## Fragmento proporcionado
Mis primeros días en Quito transcurrían en un mundo limitado: entre la universidad (programas informáticos, análisis de datos, estadística y powerpoints) y mi casa o la de vecinos del mismo barrio. Un barrio gris. Un tráfico crispante. Un ruido ambiental insoportable. La manía de la gente de pitar, de vociferar, de vender todo tipo de cosas con bocinas y eslóganes insufribles vomitados desde una grabación, y a todas horas el ladrido de los perros-vigía de cada casa, las alarmas comunitarias que sonaban y resonaban prácticamente todas las noches. Colesterol urbano. Calles atestadas de coches. Cuestas. Mal de altura. El constante regateo. Polución.
 
La ciudad del ruido. El barrio del pollo frito.
 
Me costó adaptarme.

Datos de elementos y ubicación de texto
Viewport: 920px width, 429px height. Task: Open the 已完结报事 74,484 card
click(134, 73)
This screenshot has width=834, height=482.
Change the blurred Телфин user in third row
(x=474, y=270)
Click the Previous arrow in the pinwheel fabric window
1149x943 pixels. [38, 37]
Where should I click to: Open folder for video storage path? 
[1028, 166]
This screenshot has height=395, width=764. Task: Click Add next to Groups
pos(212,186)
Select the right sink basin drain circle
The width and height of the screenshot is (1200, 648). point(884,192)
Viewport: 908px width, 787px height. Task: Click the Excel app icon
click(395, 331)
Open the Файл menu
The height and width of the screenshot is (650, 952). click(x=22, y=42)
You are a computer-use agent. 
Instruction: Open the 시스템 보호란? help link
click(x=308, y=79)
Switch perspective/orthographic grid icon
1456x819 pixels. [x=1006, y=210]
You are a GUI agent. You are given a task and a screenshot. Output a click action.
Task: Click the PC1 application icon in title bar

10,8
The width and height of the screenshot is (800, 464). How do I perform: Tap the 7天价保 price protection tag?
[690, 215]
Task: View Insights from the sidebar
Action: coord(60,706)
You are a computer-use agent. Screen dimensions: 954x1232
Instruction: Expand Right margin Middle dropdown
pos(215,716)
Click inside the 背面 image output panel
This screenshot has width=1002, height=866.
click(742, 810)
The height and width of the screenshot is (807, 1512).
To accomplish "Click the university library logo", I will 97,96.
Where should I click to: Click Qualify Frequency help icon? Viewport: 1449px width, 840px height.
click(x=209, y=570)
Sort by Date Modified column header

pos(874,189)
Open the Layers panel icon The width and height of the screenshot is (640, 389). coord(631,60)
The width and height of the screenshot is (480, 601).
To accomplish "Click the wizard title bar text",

## Tareas y ejercicios
**1)** Indique si cada afirmación concuerda con el fragmento sobre Quito: (a) los primeros días transcurrían entre la universidad y la casa propia o la de vecinos del barrio; (b) el barrio se describe como tranquilo y colorido; (c) las alarmas comunitarias sonaban casi todas las noches. Responda sí o no y cite textualmente las palabras que lo deciden.
**2)** Reproduzca sin cambios el tramo del fragmento sobre Quito que comienza en las palabras "Mis primeros días" y termina tras "del pollo frito.".
**3)** Prosiga el relato sobre los primeros días en Quito a partir de su última oración.

## Respuestas del ejercicio
**1)**
(a) Sí: "entre la universidad (programas informáticos, análisis de datos, estadística y powerpoints) y mi casa o la de vecinos del mismo barrio".
(b) No: "Un barrio gris." y "Un ruido ambiental insoportable."
(c) Sí: "las alarmas comunitarias que sonaban y resonaban prácticamente todas las noches".

**2)**
Mis primeros días en Quito transcurrían en un mundo limitado: entre la universidad (programas informáticos, análisis de datos, estadística y powerpoints) y mi casa o la de vecinos del mismo barrio. Un barrio gris. Un tráfico crispante. Un ruido ambiental insoportable. La manía de la gente de pitar, de vociferar, de vender todo tipo de cosas con bocinas y eslóganes insufribles vomitados desde una grabación, y a todas horas el ladrido de los perros-vigía de cada casa, las alarmas comunitarias que sonaban y resonaban prácticamente todas las noches. Colesterol urbano. Calles atestadas de coches. Cuestas. Mal de altura. El constante regateo. Polución.
 
La ciudad del ruido. El barrio del pollo frito.

**3)**
Sentía la cabeza pesada. Los sentidos embotados. El cerebro adormecido. No sabía dónde ponía el pie. A veces no entendía ni lo que me decían.
 
Me sentó como el culo la ciudad las primeras semanas.
 
Agradecía enormemente cualquier escapada de fin de semana a algún paraje maravilloso o me bastaba con cualquier borrachera. La cuestión era irme.
 
En los siguientes meses y poco a poco, fui descubriendo sus encantos. Cada vez pasaba menos tiempo en el ghetto y más tiempo en el corazón de la ciudad (el centro histórico, la plaza Foch y sus alrededores, la Carolina, El Ejido...), que es donde se cocía la vida. Un movimiento cultural emergente. Gente maravillosa. Ruido atenuado. Puestos callejeros. Comida. Flores. Colibríes.  Tráfico, pero menos. Conciertos. Cine. Otros barrios que conocer. Calles con sabor. Encanto.
 
Quito era otra cosa. Yo era la engañada. La ignorante del barrio del pollo Broaster y los karaokes oscuros.
 
Volcanes que amanecen entre nubes rosadas y que velan la ciudad con sus cumbres cubiertas de nieve.
 
Bruma. Sol abrasador. "La ciudad sin sombras"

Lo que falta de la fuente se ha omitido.